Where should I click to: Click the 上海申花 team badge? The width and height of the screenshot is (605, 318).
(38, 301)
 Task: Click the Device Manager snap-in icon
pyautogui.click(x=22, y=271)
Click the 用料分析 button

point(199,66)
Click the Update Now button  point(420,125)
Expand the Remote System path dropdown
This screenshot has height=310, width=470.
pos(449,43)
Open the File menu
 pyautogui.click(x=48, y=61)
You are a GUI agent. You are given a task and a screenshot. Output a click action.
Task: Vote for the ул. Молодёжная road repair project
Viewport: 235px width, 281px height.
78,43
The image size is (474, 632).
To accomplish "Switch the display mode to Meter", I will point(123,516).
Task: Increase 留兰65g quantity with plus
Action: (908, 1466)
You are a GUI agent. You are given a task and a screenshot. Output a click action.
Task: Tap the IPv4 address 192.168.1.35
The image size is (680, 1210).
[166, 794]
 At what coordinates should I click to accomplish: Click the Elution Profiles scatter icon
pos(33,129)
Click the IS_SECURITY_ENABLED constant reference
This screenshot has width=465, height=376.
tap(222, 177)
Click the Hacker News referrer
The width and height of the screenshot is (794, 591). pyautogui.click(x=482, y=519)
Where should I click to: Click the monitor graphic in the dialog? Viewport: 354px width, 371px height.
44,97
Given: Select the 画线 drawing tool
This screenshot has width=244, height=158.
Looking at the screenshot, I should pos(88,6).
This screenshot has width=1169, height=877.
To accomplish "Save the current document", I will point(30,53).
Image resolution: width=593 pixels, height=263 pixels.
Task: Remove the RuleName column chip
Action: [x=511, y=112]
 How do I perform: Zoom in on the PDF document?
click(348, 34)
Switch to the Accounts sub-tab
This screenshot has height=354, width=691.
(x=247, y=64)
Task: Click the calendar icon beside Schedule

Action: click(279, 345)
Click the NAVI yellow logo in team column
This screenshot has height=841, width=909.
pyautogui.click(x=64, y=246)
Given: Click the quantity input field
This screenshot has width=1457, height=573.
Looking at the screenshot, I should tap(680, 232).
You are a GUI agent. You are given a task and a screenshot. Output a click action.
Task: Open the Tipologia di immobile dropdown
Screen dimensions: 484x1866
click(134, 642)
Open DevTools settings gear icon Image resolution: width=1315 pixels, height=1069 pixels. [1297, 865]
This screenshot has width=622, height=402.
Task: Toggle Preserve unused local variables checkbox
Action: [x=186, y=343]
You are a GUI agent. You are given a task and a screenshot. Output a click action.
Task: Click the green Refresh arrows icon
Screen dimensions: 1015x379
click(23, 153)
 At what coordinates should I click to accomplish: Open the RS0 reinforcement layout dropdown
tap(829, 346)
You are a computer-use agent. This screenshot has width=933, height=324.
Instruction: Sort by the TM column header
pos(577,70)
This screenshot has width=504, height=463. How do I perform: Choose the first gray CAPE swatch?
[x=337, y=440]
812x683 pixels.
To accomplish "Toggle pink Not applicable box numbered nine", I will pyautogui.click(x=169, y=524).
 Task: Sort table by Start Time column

Description of the task: The records above must be transcribed line for line, exactly.

Task response:
Where should I click to: Click the 上海申花 team badge? The width and height of the screenshot is (605, 318).
(38, 301)
 Task: Click the Device Manager snap-in icon
pyautogui.click(x=22, y=271)
Click the 用料分析 button

point(199,66)
Click the Update Now button  point(420,125)
Expand the Remote System path dropdown
This screenshot has height=310, width=470.
pos(449,43)
Open the File menu
 pyautogui.click(x=48, y=61)
You are a GUI agent. You are given a task and a screenshot. Output a click action.
Task: Vote for the ул. Молодёжная road repair project
Viewport: 235px width, 281px height.
78,43
The image size is (474, 632).
To accomplish "Switch the display mode to Meter", I will point(123,516).
Task: Increase 留兰65g quantity with plus
Action: (908, 1466)
You are a GUI agent. You are given a task and a screenshot. Output a click action.
Task: Tap the IPv4 address 192.168.1.35
The image size is (680, 1210).
[166, 794]
 At what coordinates should I click to accomplish: Click the Elution Profiles scatter icon
pos(33,129)
Click the IS_SECURITY_ENABLED constant reference
This screenshot has width=465, height=376.
tap(222, 177)
Click the Hacker News referrer
The width and height of the screenshot is (794, 591). pyautogui.click(x=482, y=519)
Where should I click to: Click the monitor graphic in the dialog? Viewport: 354px width, 371px height.
44,97
Given: Select the 画线 drawing tool
This screenshot has width=244, height=158.
Looking at the screenshot, I should pos(88,6).
This screenshot has width=1169, height=877.
To accomplish "Save the current document", I will point(30,53).
Image resolution: width=593 pixels, height=263 pixels.
Task: Remove the RuleName column chip
Action: [x=511, y=112]
 How do I perform: Zoom in on the PDF document?
click(348, 34)
Switch to the Accounts sub-tab
This screenshot has height=354, width=691.
(x=247, y=64)
Task: Click the calendar icon beside Schedule

Action: click(279, 345)
Click the NAVI yellow logo in team column
This screenshot has height=841, width=909.
pyautogui.click(x=64, y=246)
Given: Click the quantity input field
This screenshot has width=1457, height=573.
Looking at the screenshot, I should tap(680, 232).
You are a GUI agent. You are given a task and a screenshot. Output a click action.
Task: Open the Tipologia di immobile dropdown
Screen dimensions: 484x1866
click(134, 642)
Open DevTools settings gear icon Image resolution: width=1315 pixels, height=1069 pixels. [1297, 865]
This screenshot has width=622, height=402.
Task: Toggle Preserve unused local variables checkbox
Action: [x=186, y=343]
You are a GUI agent. You are given a task and a screenshot. Output a click action.
Task: Click the green Refresh arrows icon
Screen dimensions: 1015x379
click(23, 153)
 At what coordinates should I click to accomplish: Open the RS0 reinforcement layout dropdown
tap(829, 346)
You are a computer-use agent. This screenshot has width=933, height=324.
Instruction: Sort by the TM column header
pos(577,70)
This screenshot has width=504, height=463. How do I perform: Choose the first gray CAPE swatch?
[x=337, y=440]
812x683 pixels.
To accomplish "Toggle pink Not applicable box numbered nine", I will pyautogui.click(x=169, y=524).
 Task: Sort table by Start Time column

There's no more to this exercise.